2000年前の中国に「バイナリコンピュータ」が存在?西漢時代の提花機が示す驚きの技術史
中国科学技術協会(CAST)は、2000年前の西漢時代の織機「提花機」を世界最古のバイナリコンピュータと定義。パターンカードを用いた0と1の制御ロジックについて解説します。
コンピューティングの歴史が、一気に2000年以上も遡るかもしれません。中国科学技術協会(CAST)は、西漢時代の墓から出土した絹織機「提花機(ていかき)」が、世界最古のバイナリコンピュータである可能性があると発表しました。
中国の古代織機バイナリコンピュータの仕組み
サウスチャイナ・モーニング・ポスト(SCMP)の報道によると、この織機は2012年に四川省成都にある紀元前150年頃の墓から発掘されました。この複雑な機械は、現代のソフトウェアに相当する「パターンカード」を使用して、経糸(たていと)の上下を制御していました。ここで注目したいのは、その論理構造です。

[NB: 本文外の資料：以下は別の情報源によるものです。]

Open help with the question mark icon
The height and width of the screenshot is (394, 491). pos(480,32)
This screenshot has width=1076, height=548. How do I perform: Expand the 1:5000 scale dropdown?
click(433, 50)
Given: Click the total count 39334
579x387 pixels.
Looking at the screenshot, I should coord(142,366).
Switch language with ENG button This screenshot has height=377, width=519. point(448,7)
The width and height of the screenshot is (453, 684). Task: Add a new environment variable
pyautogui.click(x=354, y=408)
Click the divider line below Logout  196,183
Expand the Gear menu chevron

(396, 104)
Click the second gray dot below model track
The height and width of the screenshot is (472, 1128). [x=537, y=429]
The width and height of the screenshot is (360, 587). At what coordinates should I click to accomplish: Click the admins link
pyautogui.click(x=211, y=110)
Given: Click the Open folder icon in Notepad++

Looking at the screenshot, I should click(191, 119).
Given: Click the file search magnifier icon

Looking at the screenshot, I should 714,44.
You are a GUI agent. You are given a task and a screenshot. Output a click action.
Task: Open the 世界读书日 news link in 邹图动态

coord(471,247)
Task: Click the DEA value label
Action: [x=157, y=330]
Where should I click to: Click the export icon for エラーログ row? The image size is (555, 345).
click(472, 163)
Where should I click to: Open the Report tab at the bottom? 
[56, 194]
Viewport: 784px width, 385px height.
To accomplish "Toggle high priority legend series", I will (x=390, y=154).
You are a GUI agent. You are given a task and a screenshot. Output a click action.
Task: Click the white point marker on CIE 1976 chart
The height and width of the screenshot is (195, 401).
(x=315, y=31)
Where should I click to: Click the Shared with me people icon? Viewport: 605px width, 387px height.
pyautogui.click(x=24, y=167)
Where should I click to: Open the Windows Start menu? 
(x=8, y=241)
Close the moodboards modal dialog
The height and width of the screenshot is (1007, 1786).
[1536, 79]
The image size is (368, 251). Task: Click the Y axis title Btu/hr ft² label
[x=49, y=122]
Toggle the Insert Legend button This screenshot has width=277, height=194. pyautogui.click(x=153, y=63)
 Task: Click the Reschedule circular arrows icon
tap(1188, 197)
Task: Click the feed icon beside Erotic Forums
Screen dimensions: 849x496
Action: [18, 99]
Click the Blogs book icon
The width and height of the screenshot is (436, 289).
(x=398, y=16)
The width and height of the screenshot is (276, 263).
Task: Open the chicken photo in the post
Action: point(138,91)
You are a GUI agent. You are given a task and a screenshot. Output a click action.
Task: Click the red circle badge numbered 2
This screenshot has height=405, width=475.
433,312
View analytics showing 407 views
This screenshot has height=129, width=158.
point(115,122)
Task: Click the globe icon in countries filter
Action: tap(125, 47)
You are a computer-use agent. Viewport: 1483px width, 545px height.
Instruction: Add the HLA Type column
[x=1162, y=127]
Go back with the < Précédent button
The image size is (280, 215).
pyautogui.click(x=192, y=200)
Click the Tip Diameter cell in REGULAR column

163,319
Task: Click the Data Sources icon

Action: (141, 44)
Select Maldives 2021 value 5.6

経糸が上がっている状態を「1」、下がっている状態を「0」と定義すれば、これはまさに二進法(バイナリ)によるプログラミングそのものです。CASTは、この織機のハードウェアとパターンカードというソフトウェアの組み合わせが、プログラマブルな計算機の雛形であると指摘しています。
技術史を塗り替える非欧米圏の視点
これまで、初期の計算機の起源は欧米の産業革命期にあると考えられてきました。しかし、今回の発表は、高度な情報処理の概念がアジアの古代文明においてすでに実用化されていたことを示唆しています。中国最大の科学団体であるCASTによるこの見解は、技術史を非欧米圏の視点から再構築しようとする動きの一環と見られています。